When Dale Turnbull saved his friend Harrison Rosser from choking, he likely didn’t expect the attention he has received. An Eagle Scout, Turnbull was primed to act quickly in an emergency. And like most heroes, Turnbull felt that he did what anyone would do in a similar situation.
Yet his story touched the heart of Hobie Billingsley, another hero whose legacy began in the 1960s as diving coach for Indiana University where, during his 30 year run, his divers won 135 major titles including World, Olympic and Pan American Championships. Hobie’s Heroes, as he affectionately called them, also won NCAA and Big 10 Championships.

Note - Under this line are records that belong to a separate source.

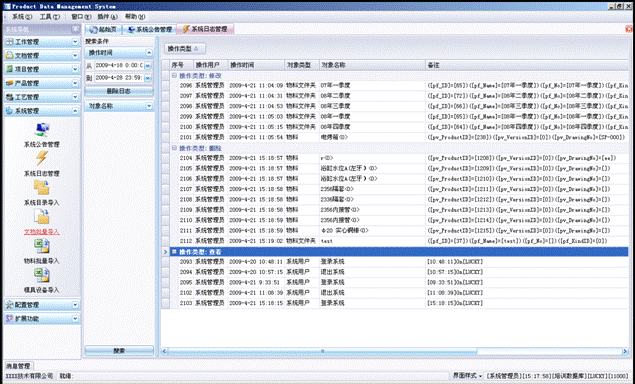This screenshot has width=635, height=384.
Task: Open 物料批量导入 icon
Action: pyautogui.click(x=42, y=246)
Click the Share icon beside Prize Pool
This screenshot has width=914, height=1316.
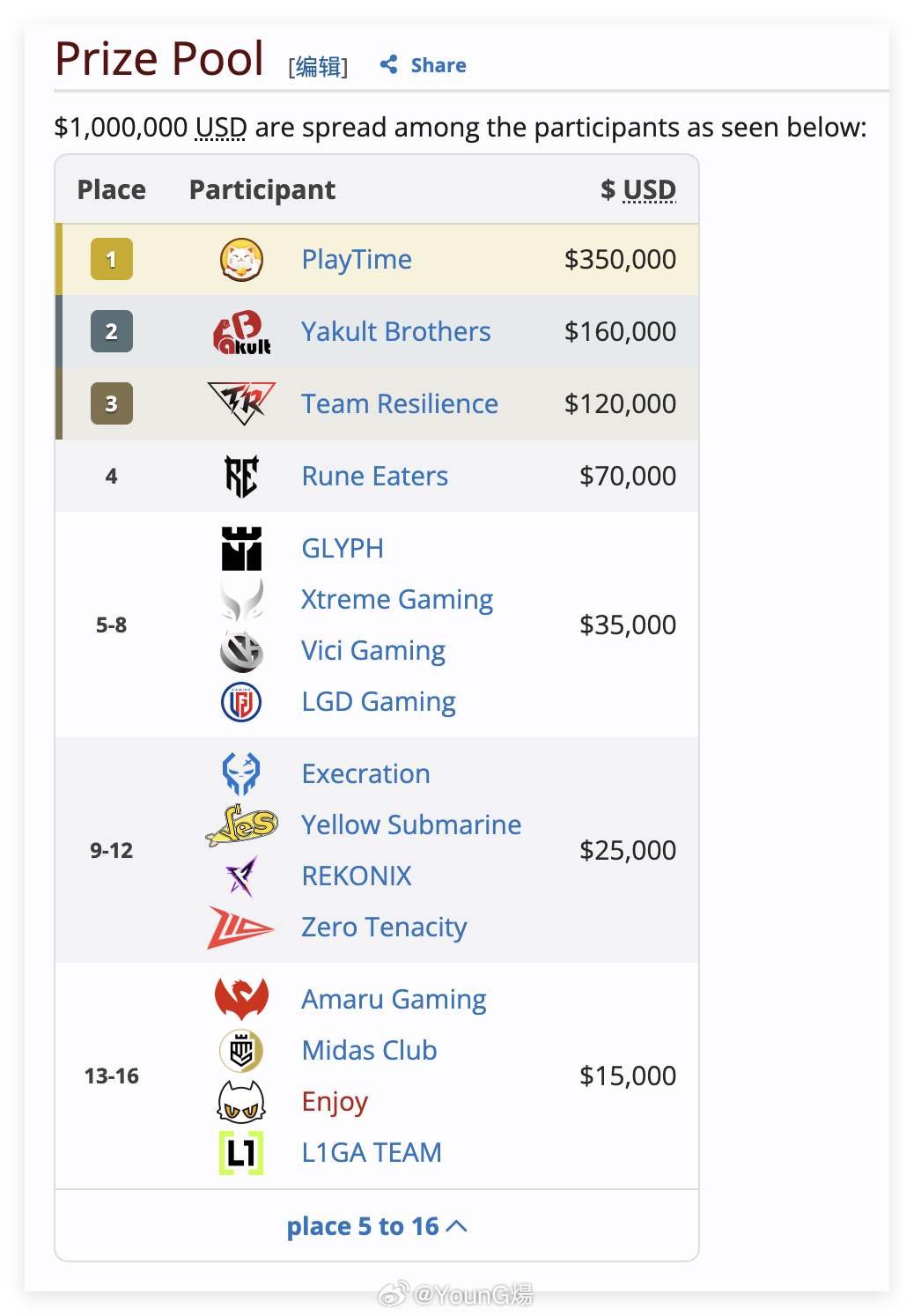coord(388,64)
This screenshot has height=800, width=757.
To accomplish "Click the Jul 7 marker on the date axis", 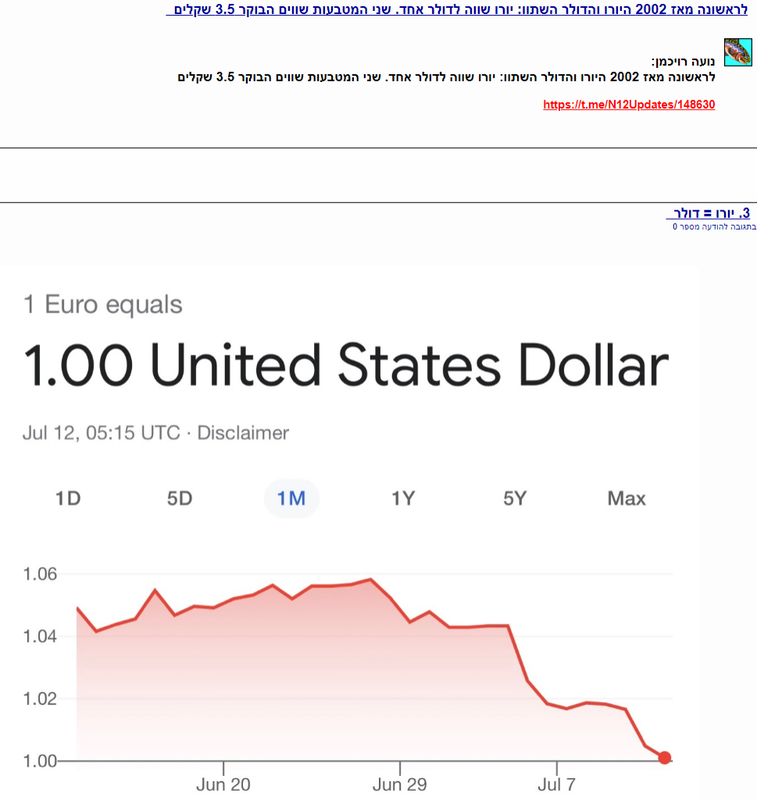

Billingsley, in honor of those who choose a higher path, along with his divers, created Hobie’s Heroes this year to honor brave acts that follow the foundation of his honorable teachings.
Turnbull is the second recipient of the prestigious award that had Billingsley and a former student athlete flying to Florida to meet at a reception at the Fellowship Community Church in Spring Hill on Saturday.
Community leaders spoke to Turnbull, 15, and his family during the ceremony and praised the young man for his courageous act.
While a seventh-grader at Challenger K-8, Turnbull, now a freshman in high school, jumped into action when his classmate and friend was choking, his eyes bulging and the color flowing from his face. Performing the Heimlich maneuver, Turnbull was able to dislodged the chunk of food trapped in Rosser’s windpipe.
Ruthann Sharp, chairwoman for Boy Scout Troop 442 of Spring Hill, gave a moving introduction about Turnbull’s reputation as a Boy Scout and Eagle Scout. She then introduced Jim Fischer, an Indiana High School diving coach and one of Hobie Billingsley’s former students, a 2011 inductee into the National Fitness Hall of Fame.
“The right things happen to the right people,” Bower said.
Challenger K-8 teacher Christopher King who witnessed the event in 2012 also spoke of Turnbell’s heroism and how that afternoon that might have had a different outcome.
The highlight of the ceremony was the passionate and heartfelt speech given by Billingsley who, now in his 80s, tried to take the spotlight off himself and place it where he believed it belonged.
“I didn’t come here for you to talk about me,” Billingsley said. “For me to come here is only because this kid is so good. He is special.”
When presented with the award, Turnbull pulled out his notes and thanked his family and others for their support. He then turned to Billingsley and thanked him with the untamed nervous enthusiasm of a humbled hero.